• _Study material_
*****
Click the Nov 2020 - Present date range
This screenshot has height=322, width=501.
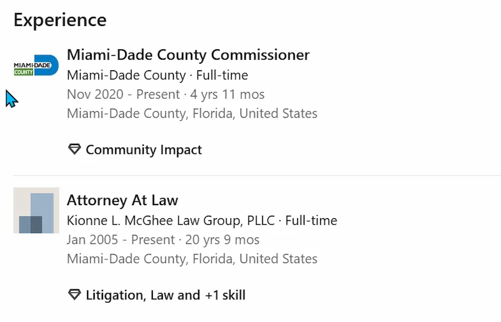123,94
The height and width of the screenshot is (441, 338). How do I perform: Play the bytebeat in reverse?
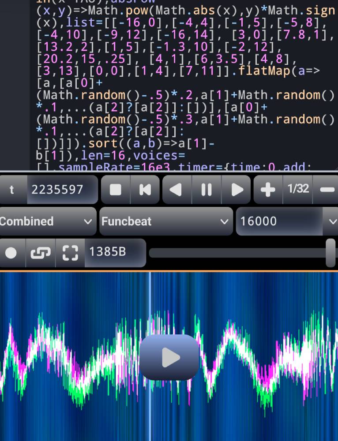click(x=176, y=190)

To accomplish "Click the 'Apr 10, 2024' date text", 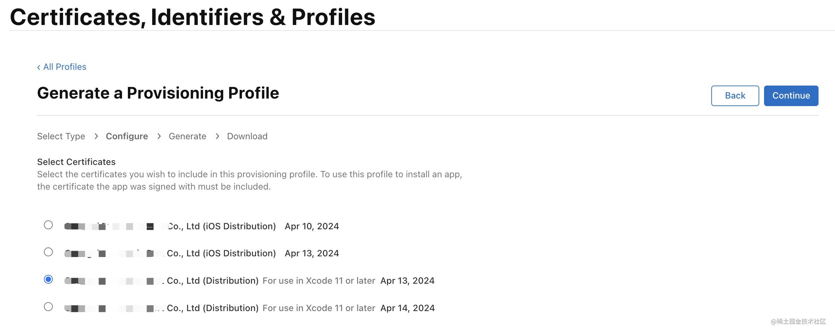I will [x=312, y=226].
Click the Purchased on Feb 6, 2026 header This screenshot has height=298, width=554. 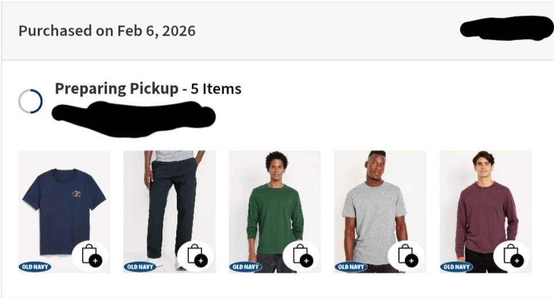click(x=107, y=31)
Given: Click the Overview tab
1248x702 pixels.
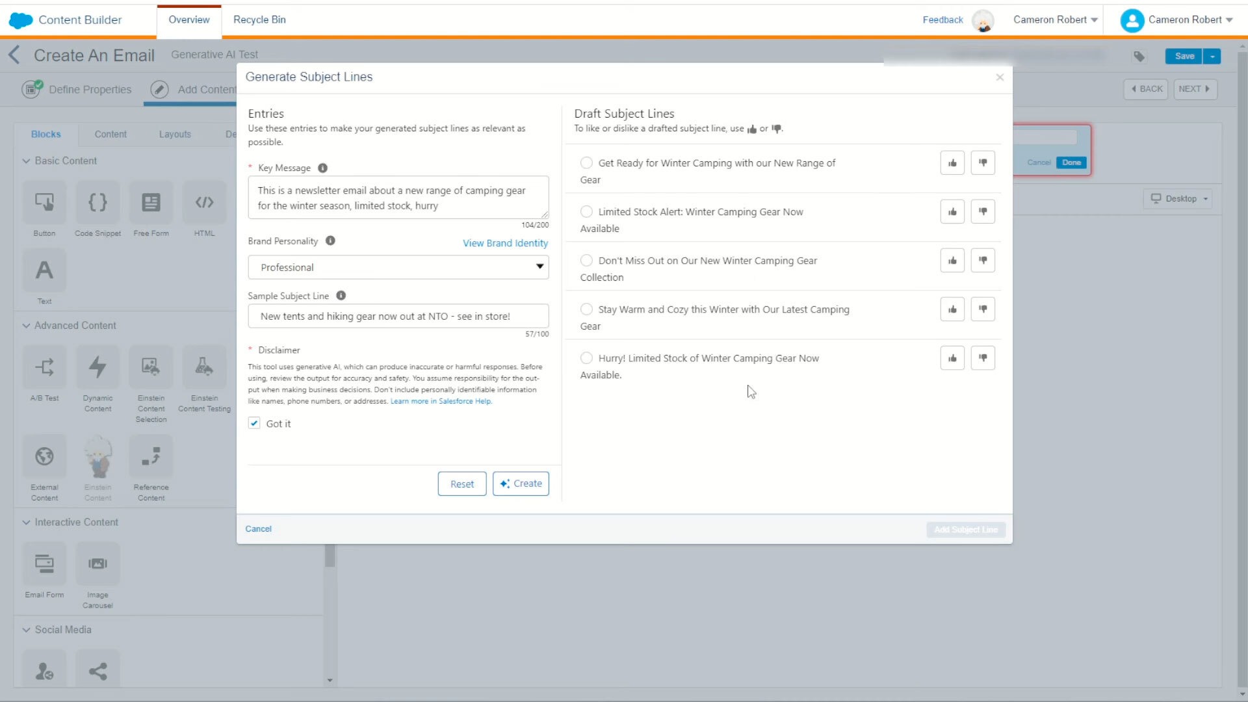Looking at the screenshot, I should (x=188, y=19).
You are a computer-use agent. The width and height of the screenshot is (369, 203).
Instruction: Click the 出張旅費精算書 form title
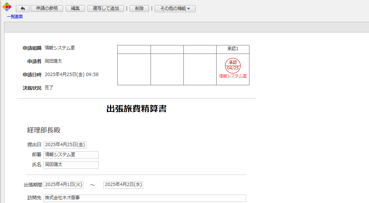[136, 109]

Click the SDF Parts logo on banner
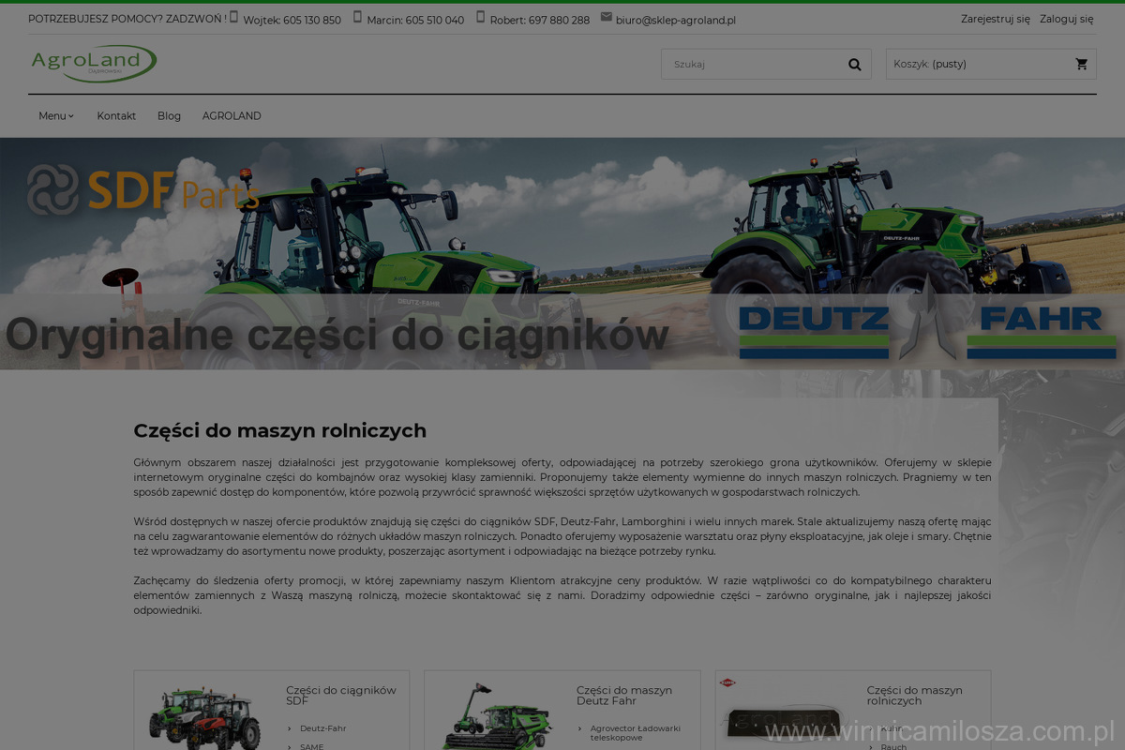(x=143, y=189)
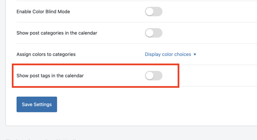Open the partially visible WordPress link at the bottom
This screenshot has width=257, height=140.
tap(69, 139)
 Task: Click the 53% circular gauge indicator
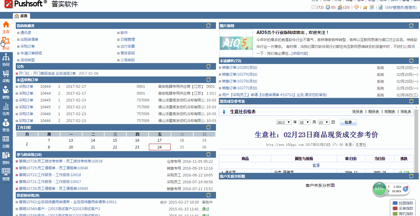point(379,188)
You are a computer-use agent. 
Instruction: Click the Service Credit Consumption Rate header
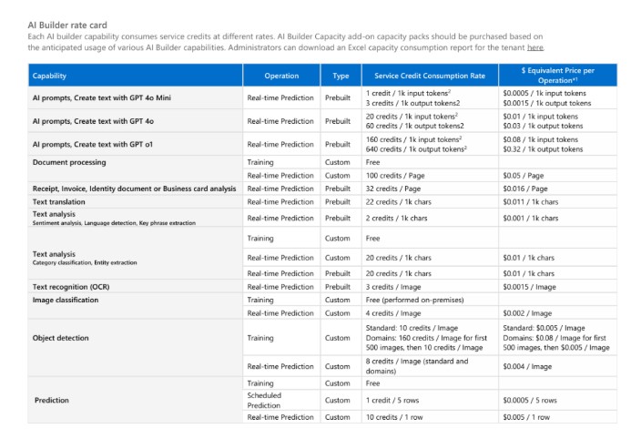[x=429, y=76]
*****
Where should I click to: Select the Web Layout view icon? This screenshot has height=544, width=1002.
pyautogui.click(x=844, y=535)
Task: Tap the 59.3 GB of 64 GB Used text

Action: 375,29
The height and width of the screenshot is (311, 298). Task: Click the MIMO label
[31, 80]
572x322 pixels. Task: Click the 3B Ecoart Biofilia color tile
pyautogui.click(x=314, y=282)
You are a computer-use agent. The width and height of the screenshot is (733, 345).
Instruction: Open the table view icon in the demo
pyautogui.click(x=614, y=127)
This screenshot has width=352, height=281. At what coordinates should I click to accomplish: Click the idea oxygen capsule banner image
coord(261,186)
*****
• _What you will do_
Only the lines above that hold "computer" are wanted. Show every one of them.

• _Your response_
You are a computer-use agent. The width and height of the screenshot is (369, 203).
You are a computer-use agent. 
You are a computer-use agent. The width and height of the screenshot is (733, 345).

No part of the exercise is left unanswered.